WHAT IS REQUIRED
Leave out all pictures and retype exactly the lines from the one with "The image size" through the last line of the material.

RECORDS PROVIDED
——————

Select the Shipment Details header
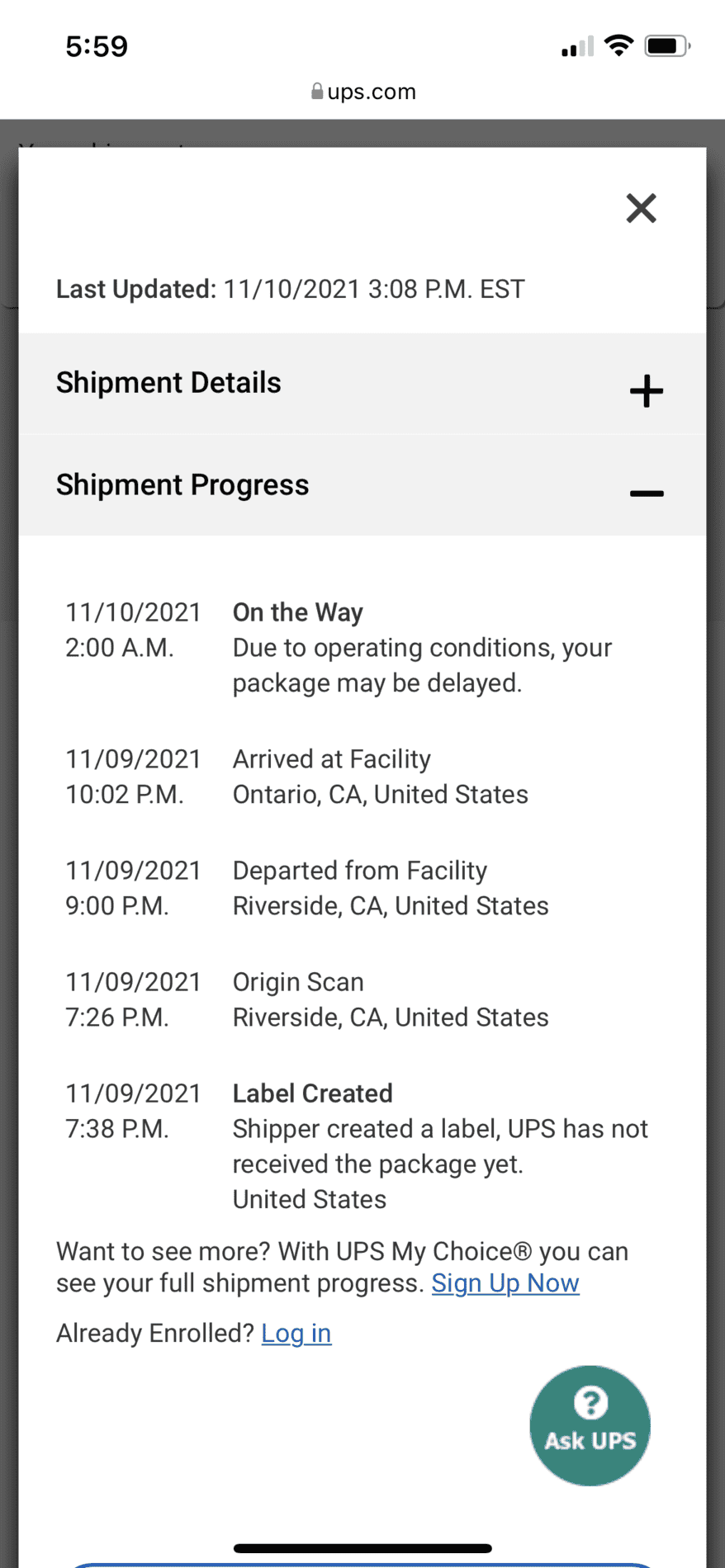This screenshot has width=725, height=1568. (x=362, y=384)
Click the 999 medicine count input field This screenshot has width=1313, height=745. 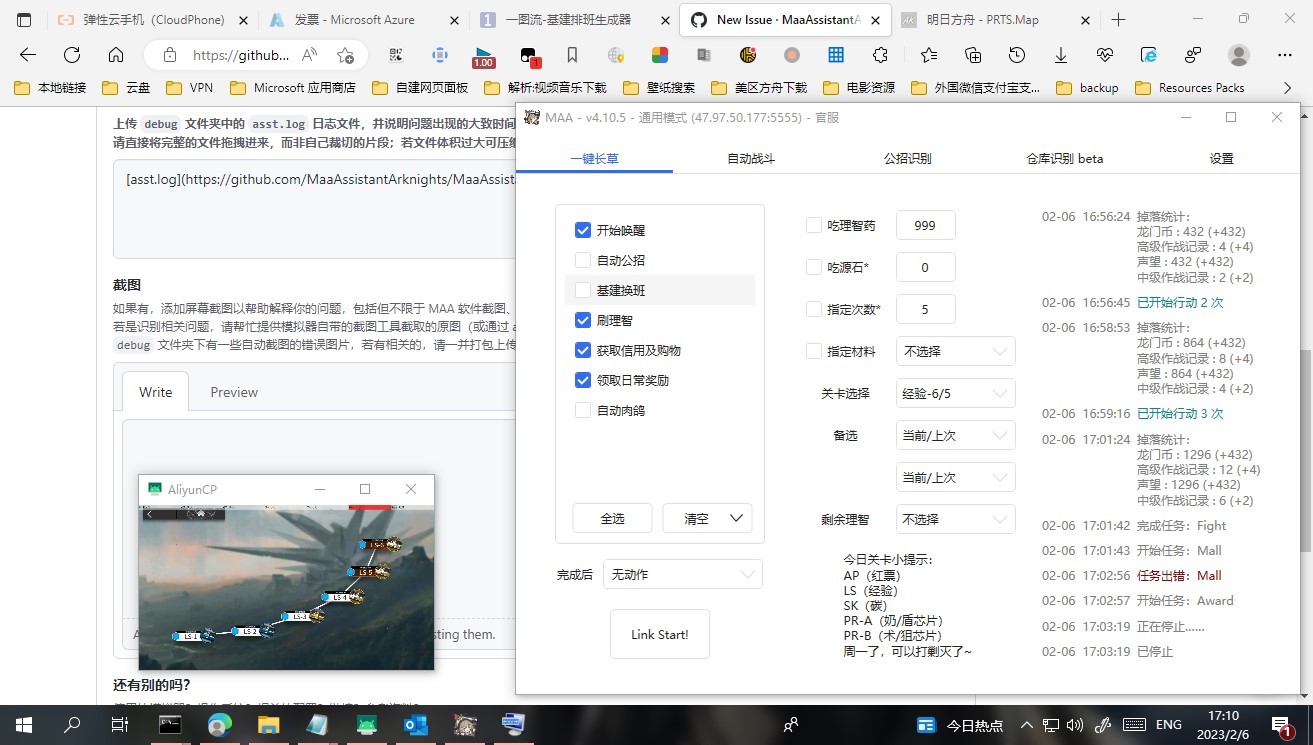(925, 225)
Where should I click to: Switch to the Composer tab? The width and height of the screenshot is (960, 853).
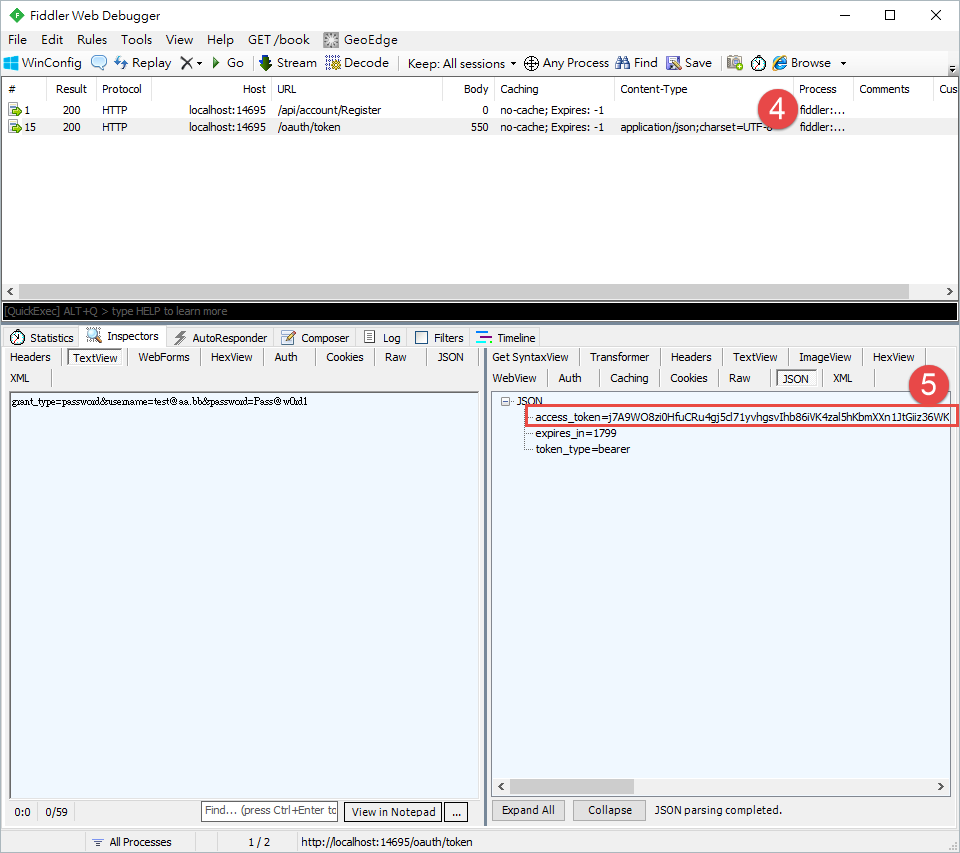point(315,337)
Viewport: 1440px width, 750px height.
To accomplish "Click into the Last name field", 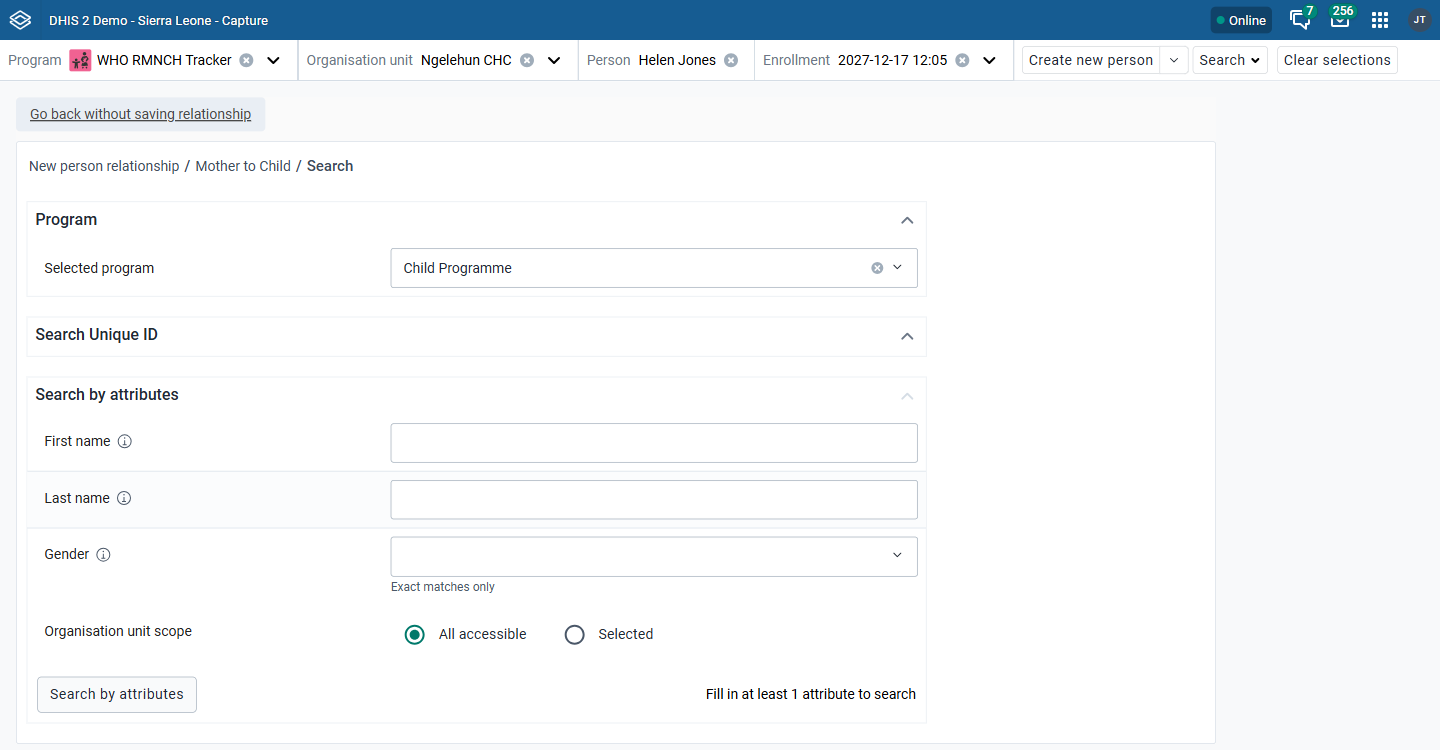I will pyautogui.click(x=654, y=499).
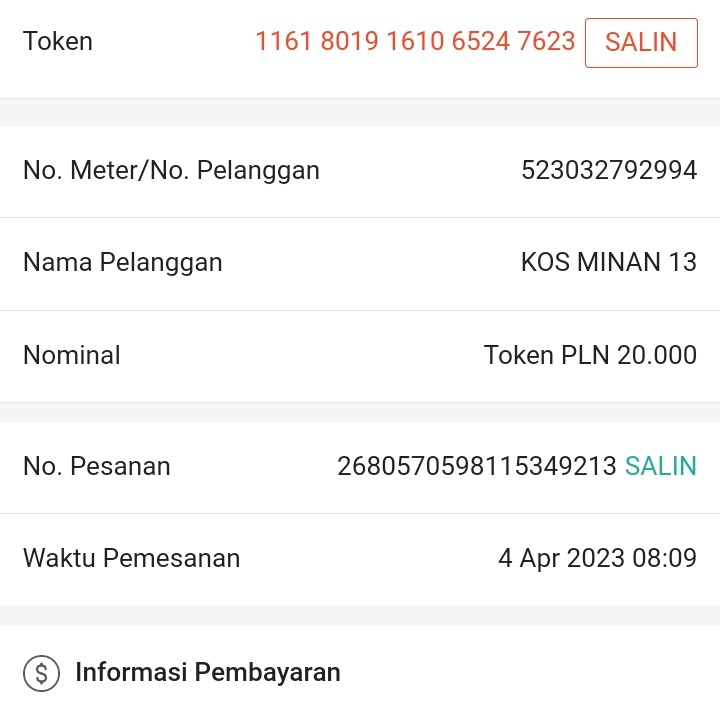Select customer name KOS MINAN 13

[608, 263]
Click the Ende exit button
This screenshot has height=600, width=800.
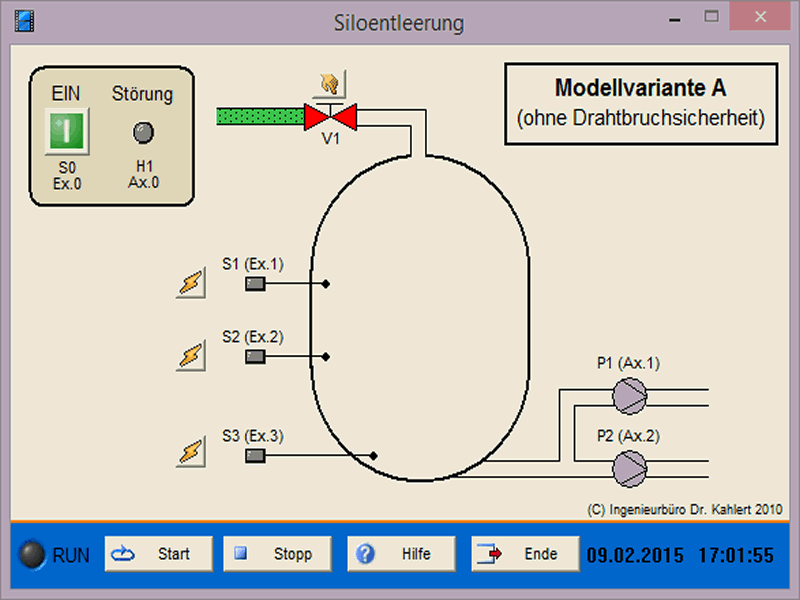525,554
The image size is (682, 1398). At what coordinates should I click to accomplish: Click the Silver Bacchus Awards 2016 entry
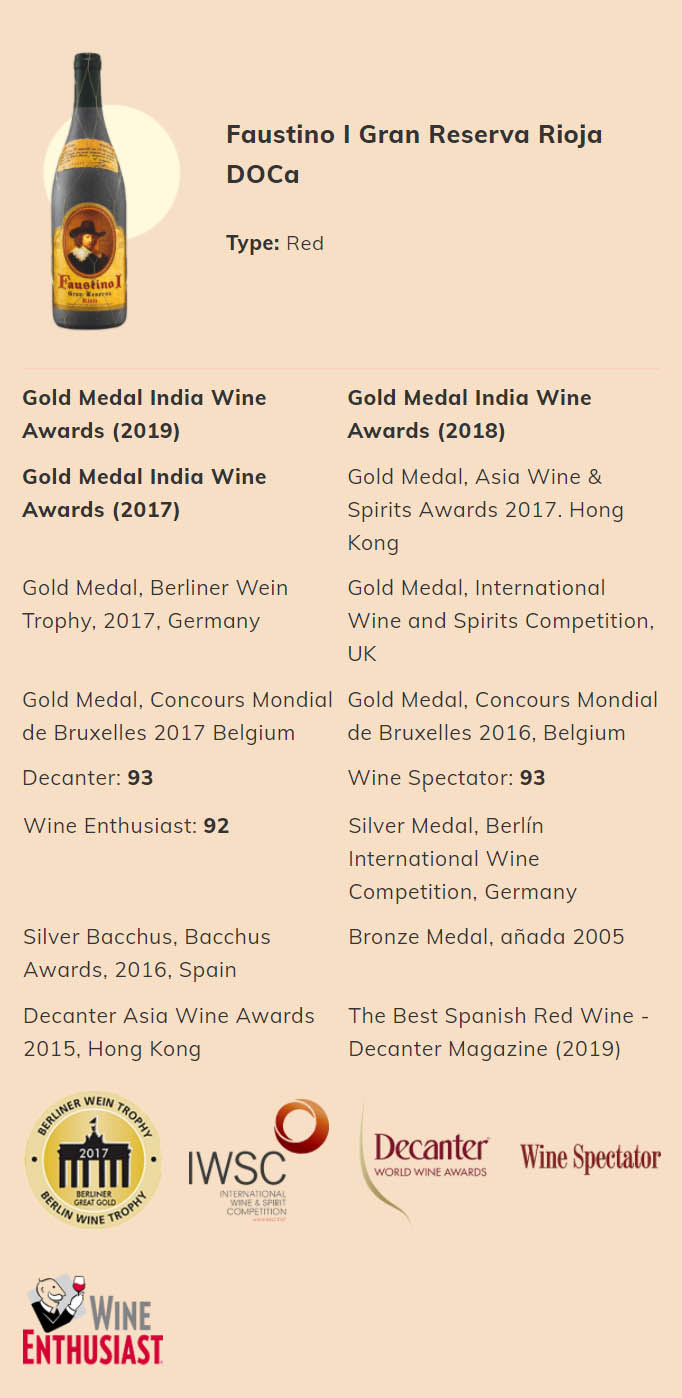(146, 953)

——————

YOUR SOLUTION
The image size is (682, 1398). At what coordinates should I click to accomplish: Click the Silver Bacchus Awards 2016 entry
(146, 953)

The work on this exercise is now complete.